Abbaglia l’effetto Icaro che può prendere anche le città quando perdono la propria ombra che disegna spazio di posizione territoriale e accoglienza e ristoro per il viandante. Metafora di questi tempi del postumano accecante guardando a Los Angeles o a SpaceLink che vanno ben oltre al mio adagio territoriale città-contado da microcosmi. Con cui ho sempre letto e vissuto Milano prima che lo spazio di rappresentazione da città globale, da città stato, ne facessero una città premium luccicante. Immemore del suo essere Mediolanum, città di mezzo, città operosa che sta in mezzo. Forse per questo credo utile occuparmi più delle sue ombre, che rimandano alle reti territoriali e di composizione sociale che fanno città, che del suo luccicare. Avendo imparato da Bernardo Secchi che «Ogni qualvolta la struttura economica dell’economia e della società cambia, la questione urbana torna in primo piano, generando politiche e progetti per la città». Così ne scriveva nei suoi studi e ricerche sul Veneto centrale rintracciando le porosità di quella metamorfosi territoriale che solo ora la pedemontana veneta cerca di rappresentare come una città lineare. Porosità e isotropia che evocano la città liquida sono le parole chiave. (Anfione e Zeto rivista di architettura n. 25)

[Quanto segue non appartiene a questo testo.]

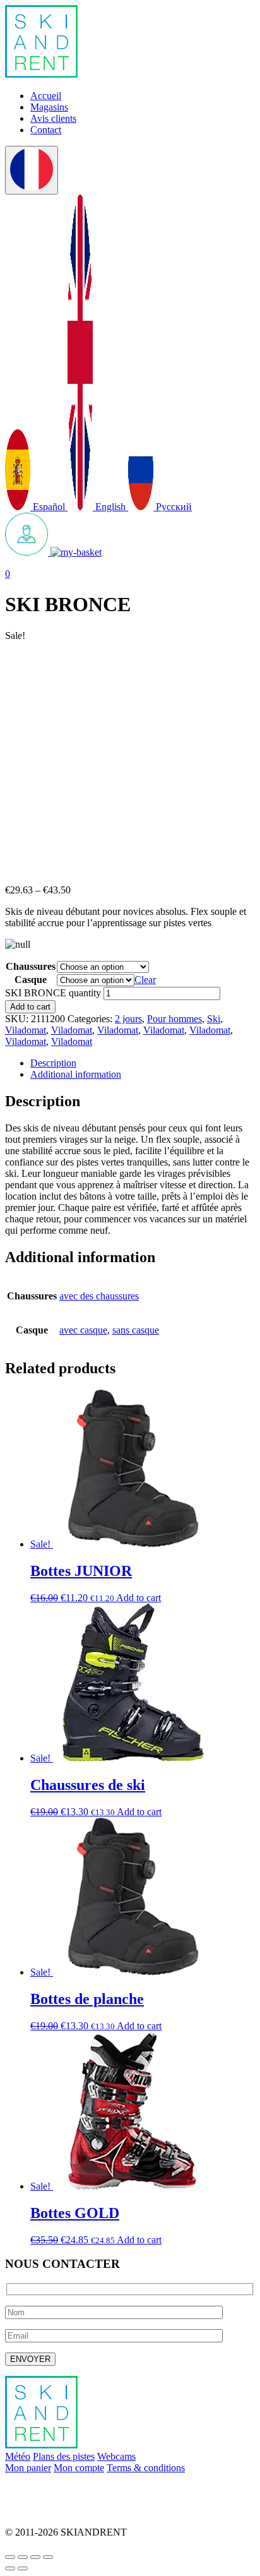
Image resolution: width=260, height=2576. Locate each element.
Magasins (49, 107)
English (110, 506)
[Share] (23, 2557)
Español (49, 506)
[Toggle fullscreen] (35, 2557)
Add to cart (30, 1006)
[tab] (142, 1063)
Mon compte (79, 2467)
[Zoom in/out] (48, 2557)
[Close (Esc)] (10, 2557)
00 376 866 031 (36, 2510)
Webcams (116, 2456)
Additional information (75, 1074)
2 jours (128, 1018)
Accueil (45, 95)
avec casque (83, 1330)
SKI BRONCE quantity (53, 992)
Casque (31, 979)
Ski (213, 1018)
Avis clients (53, 118)
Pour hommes (174, 1018)
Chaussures (31, 966)
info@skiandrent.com (48, 2489)
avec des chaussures (99, 1296)
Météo (17, 2456)
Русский (172, 506)
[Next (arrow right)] (23, 2568)
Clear (145, 979)
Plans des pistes (64, 2456)
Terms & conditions (146, 2467)
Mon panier (28, 2467)
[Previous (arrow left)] (10, 2568)
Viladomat (25, 1030)
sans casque (135, 1330)
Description (53, 1063)
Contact (45, 129)
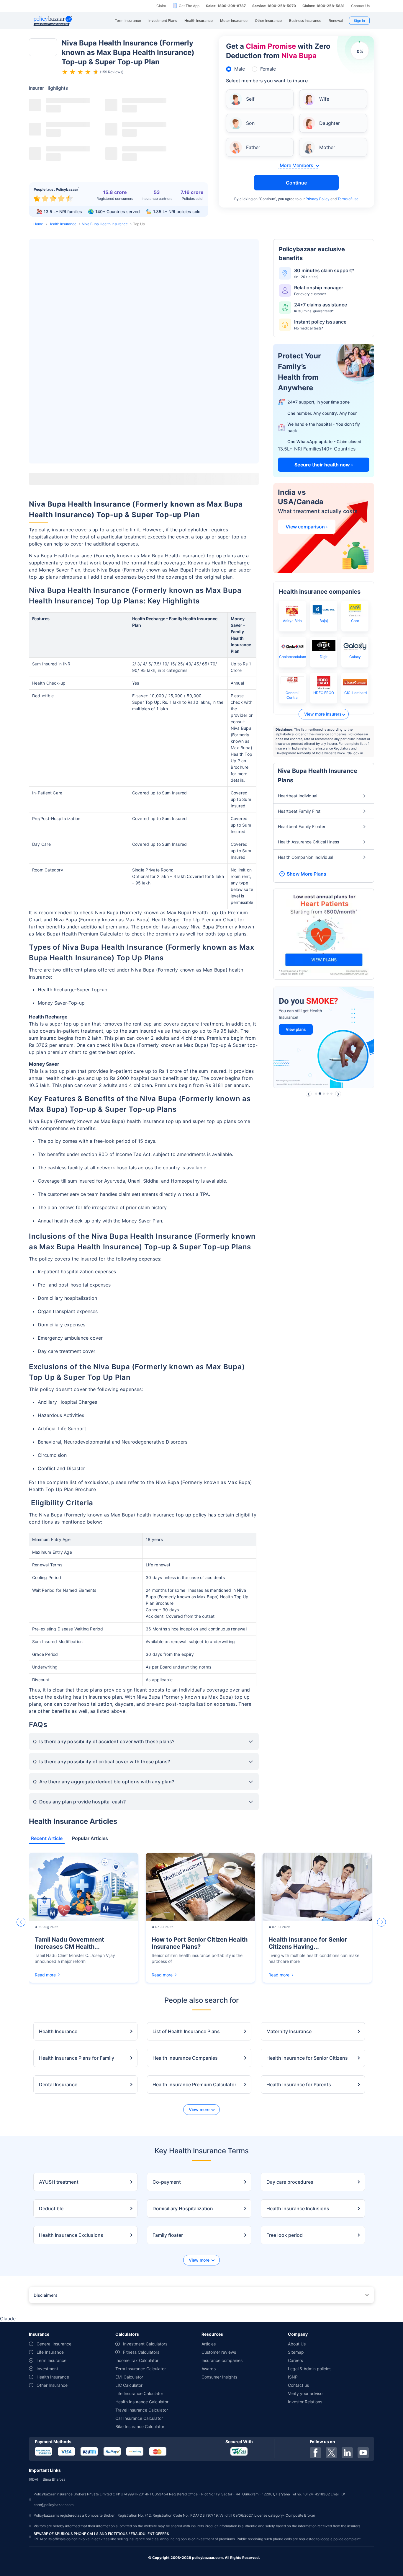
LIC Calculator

Aveva colto nel fine secolo nel suo contrapporre isotropia a gerarchia il passaggio dalla città fabbrica alla città posfordista in espansione non solo come fabbrica diffusa, ma come genealogia di quella economia dei servizi e delle reti che avevano nei nodi urbani l’iperindustrializzazione di nuove forme dei lavori e di composizione sociale. Tornando a Milano chi non ricorda a proposito di gerarchia da sistema ordinatorio fordista l’ultimo sussulto che ipotizzava un patto, un GE-MI-TO, tra le città del triangolo industriale del ‘900. Era iniziata l’epoca dei flussi della globalizzazione soft, finanza, innovazione manifatturiera e dei servizi, nuove forme dei lavori che facevano della porosità di Milano nel suo essere stata la meno fordista del triangolo, anzi nel suo stare in mezzo come le città anseatiche nel mare padano, il tessuto economico e produttivo dove atterrare in quella euforia da Milano da bere. Veniva avanti la “città infinita” con i flussi globali che facevano onda territoriale e sociale, di banche e finanza, di professioni e servizi, di commercio e turismo di università e ricerca, di migrazioni, di reti hard e soft, di neomanifattura, ridisegnando la piattaforma lombarda contaminando così, anche le città medie e le città distretto nel divenire snodo di funzioni delle metamorfosi. Che sarà bene ricordare non avvengono senza conflitti e resistenze: cambiava la fabbrica, il rapporto città-contado, la composizione sociale, che rimandano a lotte operaie, al sindacalismo di territorio, alla forbice mai chiusa della migrazione tra accoglienza e intolleranza.
Eppure, sembrava fatta con tanto di riti e miti di celebrazione del salto d’epoca: la centralità delle aree metropolitane come governance, il Salone del Mobile come nuova fiera campionaria globale e tanto di Expo a certificare la grande Milano nel circuito globale. Vien da chiedersi cosa ha interrotto la porosità sociale e la isotropia orizzontale di Milano? In primis sono cambiati i flussi: la globalizzazione a pezzi, il Covid, le guerre con tanto di urbanicidio che vediamo in Ucraina e a Gaza, hanno fatto della città infinita un legno storto a cui non basta l’albero della cuccagna dell’apparire. Cambio di scena non colto. Era necessario tenere assieme o mettersi in mezzo a interessi e visioni di un primo mondo delle grandi economie delle reti e dei flussi, delle piattaforme che hanno occupato la scena e in basso la città delle infinite vite minuscole del vivere a Milano. Forse più che delegare le tessiture sociali al capitalismo delle reti hard e soft spesso a braccetto con quelle della rendita, era necessario un nuovo patto sociale per la vita agra delle vite minuscole per abitare, formarsi, curarsi, spostarsi, socializzare nuove forme di convivenza e dei lavori…
Questione prepolitica che interroga sia l’afasia del rappresentare il divenire di una composizione sociale metropolitana che il racconto della politica. Per cercar di capire mi rileggo Secchi, guardo perplesso a quelli che disegnano la megalopoli padana, osservo boschi verticali e città foresta urbana, (Boeri-Cucinella) scompongo la città infinita nell’urbano regionale e nel PIM, (Balducci-Bolocan) imparo guardando alla coscienza dei luoghi e ai placemaker (Magnaghi-Granata) avendo chiaro che il ritrovare l’ombra del buon vivere non è solo questione di urbanisti o architetti, ma di tutti noi.